West Point, Pa.-based ACTS, which manages 23 communities in eight states, has embraced culture change in all its homes. Three ACTS homes, including WillowBrooke, are now in a study evaluating the impact of assigning the same nursing assistants to residents, having small staff meetings in the hall, and giving residents choices.
It has taken ACTS several years to modify buildings, processes, and attitudes. Culture change, said Peggy Brennan, the regional director for nursing in Pennsylvania, "created a painful unlearning."
Kendal Corp., of Kennett Square, which operates in eight states, began shifting to culture-change principles four years ago. Genesis HealthCare, also in Kennett Square, is now testing similar changes in eight homes.
More individualized care has been a goal since the late 1980s.

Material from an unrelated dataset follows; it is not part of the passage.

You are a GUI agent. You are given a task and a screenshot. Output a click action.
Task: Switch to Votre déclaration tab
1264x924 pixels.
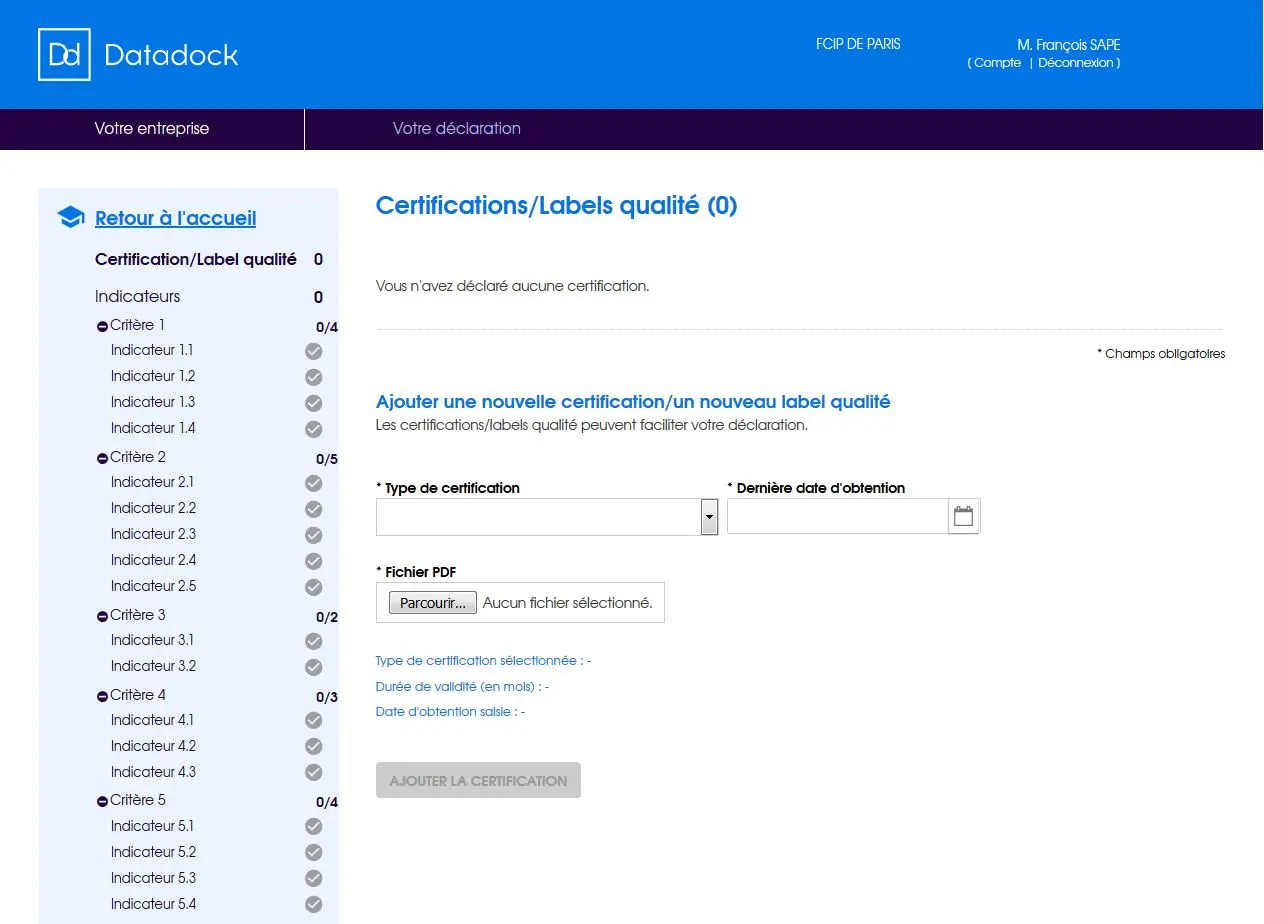click(456, 128)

The Pioneer Network began advocating for culture change in long-term care in 1997. The Green House model, a radical change that got financial backing from the Robert Wood Johnson Foundation, was introduced in 2003. It calls for houses with up to 12 residents who are cared for by all-purpose workers who cook, clean, and help with daily activities. There are now 153 Green House homes (none in Philadelphia) and an additional 120 under development. That's up from 100 in 2011.
Operators such as ACTS say they were inspired by Green House but prefer to go their own way. Their "neighborhoods" often have about 20 residents. Some include nursing assistants in care planning, but maintain separate food and cleaning staffs.
What defines culture change can be squishy, but advocates say it's more about relationships and resident and staff empowerment than buildings.
"I can tell as soon as I walk into a nursing home," said Peggy Sinnott, Kendal's director for health services. "If there's visiting hours, it's not culture change. If you can't have a birthday party for your mother, there's no culture change."
She said a woman moving into a Kendal home in Chicago was near tears from fatigue and couldn't face getting up at 7 for breakfast. She slept till 9:30 the next morning, as she has ever since. "That little thing," Sinnott said, "makes all the difference in that lady's life."
Peggy Brenner, ACTS's regional nursing director, said a nursing assistant told her she understood culture change when she went to shower a man whose longtime roommate had died during the night. The man was distraught. The aide sat and talked. The shower could wait. "The old culture," Brenner said, "would have been to give him a shower at 8 o'clock. Forget about his feelings."
Genesis' Adding Life to Years program reminds staff of the long life before the nursing home. "Instead of Mrs. Smith in Room A with congestive heart failure," said Carol Rohrbach, vice president of sales, the staff sees "a teacher who raised four sons and maybe went to 1,000 basketball games."
The emphasis on relationships creates a new approach to death. Closeness brings more grieving.
Genesis now vows that no one will die alone. If there's no family, the staff keeps vigil. In the past, when people died, they were quickly taken out the back door and no one talked about it. Now, they're draped with a special quilt and wheeled out the front door.
WillowBrooke displays on a special table portraits of residents who die.
Christine Malone, a nursing assistant at WillowBrooke, said she cries her eyes out when her patients die. "It really sucks." But she was also touched when a family asked her to be a pallbearer. "It's kind of like, 'Hey, I am appreciated.' "
It drove home the value of making cookies with the residents and listening to them talk about their lives as she works with them.
"This is it for them," she said. "I want to make it the best for them I can."